Stated goal
Copy out the lines below, replacing each occurrence of "Instruction" with "Step" and leaving everything else unchanged.

Data lines
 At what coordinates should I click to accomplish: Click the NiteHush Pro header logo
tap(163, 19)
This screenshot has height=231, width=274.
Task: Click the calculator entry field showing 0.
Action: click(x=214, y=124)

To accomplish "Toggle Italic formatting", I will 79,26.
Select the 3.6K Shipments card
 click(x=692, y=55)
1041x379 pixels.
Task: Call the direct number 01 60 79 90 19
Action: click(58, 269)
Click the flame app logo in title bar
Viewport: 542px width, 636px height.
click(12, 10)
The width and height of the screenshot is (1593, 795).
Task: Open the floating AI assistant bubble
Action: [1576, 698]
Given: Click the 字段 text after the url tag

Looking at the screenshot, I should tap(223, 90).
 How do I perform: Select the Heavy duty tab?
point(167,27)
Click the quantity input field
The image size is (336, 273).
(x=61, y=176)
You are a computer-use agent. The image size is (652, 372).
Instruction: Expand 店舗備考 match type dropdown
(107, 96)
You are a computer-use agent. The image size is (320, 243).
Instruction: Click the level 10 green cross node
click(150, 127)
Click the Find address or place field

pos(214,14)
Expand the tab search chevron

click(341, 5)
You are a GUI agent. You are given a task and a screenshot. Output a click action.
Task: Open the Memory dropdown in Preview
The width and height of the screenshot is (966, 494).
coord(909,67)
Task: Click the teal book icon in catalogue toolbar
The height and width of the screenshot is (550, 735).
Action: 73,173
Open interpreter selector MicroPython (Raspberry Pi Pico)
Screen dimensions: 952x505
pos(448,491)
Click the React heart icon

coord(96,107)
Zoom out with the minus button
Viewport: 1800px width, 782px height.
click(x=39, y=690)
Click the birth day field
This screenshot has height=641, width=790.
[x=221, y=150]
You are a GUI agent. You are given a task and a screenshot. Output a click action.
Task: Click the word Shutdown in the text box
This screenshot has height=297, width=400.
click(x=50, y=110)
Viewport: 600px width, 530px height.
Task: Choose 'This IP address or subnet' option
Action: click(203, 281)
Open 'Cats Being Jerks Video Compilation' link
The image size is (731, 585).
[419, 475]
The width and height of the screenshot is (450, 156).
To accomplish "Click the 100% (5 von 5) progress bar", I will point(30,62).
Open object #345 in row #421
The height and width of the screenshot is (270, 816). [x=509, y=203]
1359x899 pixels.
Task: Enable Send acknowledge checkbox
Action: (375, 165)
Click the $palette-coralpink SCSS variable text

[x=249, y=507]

Right answer
 At what coordinates should I click to accomplish: Click the NiteHush Pro header logo
tap(163, 19)
This screenshot has height=231, width=274.
Task: Click the calculator entry field showing 0.
Action: click(x=214, y=124)

To accomplish "Toggle Italic formatting", I will 79,26.
Select the 3.6K Shipments card
 click(x=692, y=55)
1041x379 pixels.
Task: Call the direct number 01 60 79 90 19
Action: click(58, 269)
Click the flame app logo in title bar
Viewport: 542px width, 636px height.
click(12, 10)
The width and height of the screenshot is (1593, 795).
Task: Open the floating AI assistant bubble
Action: [1576, 698]
Given: Click the 字段 text after the url tag

Looking at the screenshot, I should tap(223, 90).
 How do I perform: Select the Heavy duty tab?
point(167,27)
Click the quantity input field
The image size is (336, 273).
(x=61, y=176)
You are a computer-use agent. The image size is (652, 372).
Step: Expand 店舗備考 match type dropdown
(107, 96)
You are a computer-use agent. The image size is (320, 243).
Step: Click the level 10 green cross node
click(150, 127)
Click the Find address or place field

pos(214,14)
Expand the tab search chevron

click(341, 5)
You are a GUI agent. You are given a task and a screenshot. Output a click action.
Task: Open the Memory dropdown in Preview
The width and height of the screenshot is (966, 494).
coord(909,67)
Task: Click the teal book icon in catalogue toolbar
The height and width of the screenshot is (550, 735).
Action: 73,173
Open interpreter selector MicroPython (Raspberry Pi Pico)
Screen dimensions: 952x505
pos(448,491)
Click the React heart icon

coord(96,107)
Zoom out with the minus button
Viewport: 1800px width, 782px height.
click(x=39, y=690)
Click the birth day field
This screenshot has height=641, width=790.
[x=221, y=150]
You are a GUI agent. You are given a task and a screenshot. Output a click action.
Task: Click the word Shutdown in the text box
This screenshot has height=297, width=400.
click(x=50, y=110)
Viewport: 600px width, 530px height.
Task: Choose 'This IP address or subnet' option
Action: click(203, 281)
Open 'Cats Being Jerks Video Compilation' link
The image size is (731, 585).
[419, 475]
The width and height of the screenshot is (450, 156).
To accomplish "Click the 100% (5 von 5) progress bar", I will point(30,62).
Open object #345 in row #421
The height and width of the screenshot is (270, 816). [x=509, y=203]
1359x899 pixels.
Task: Enable Send acknowledge checkbox
Action: (375, 165)
Click the $palette-coralpink SCSS variable text

[x=249, y=507]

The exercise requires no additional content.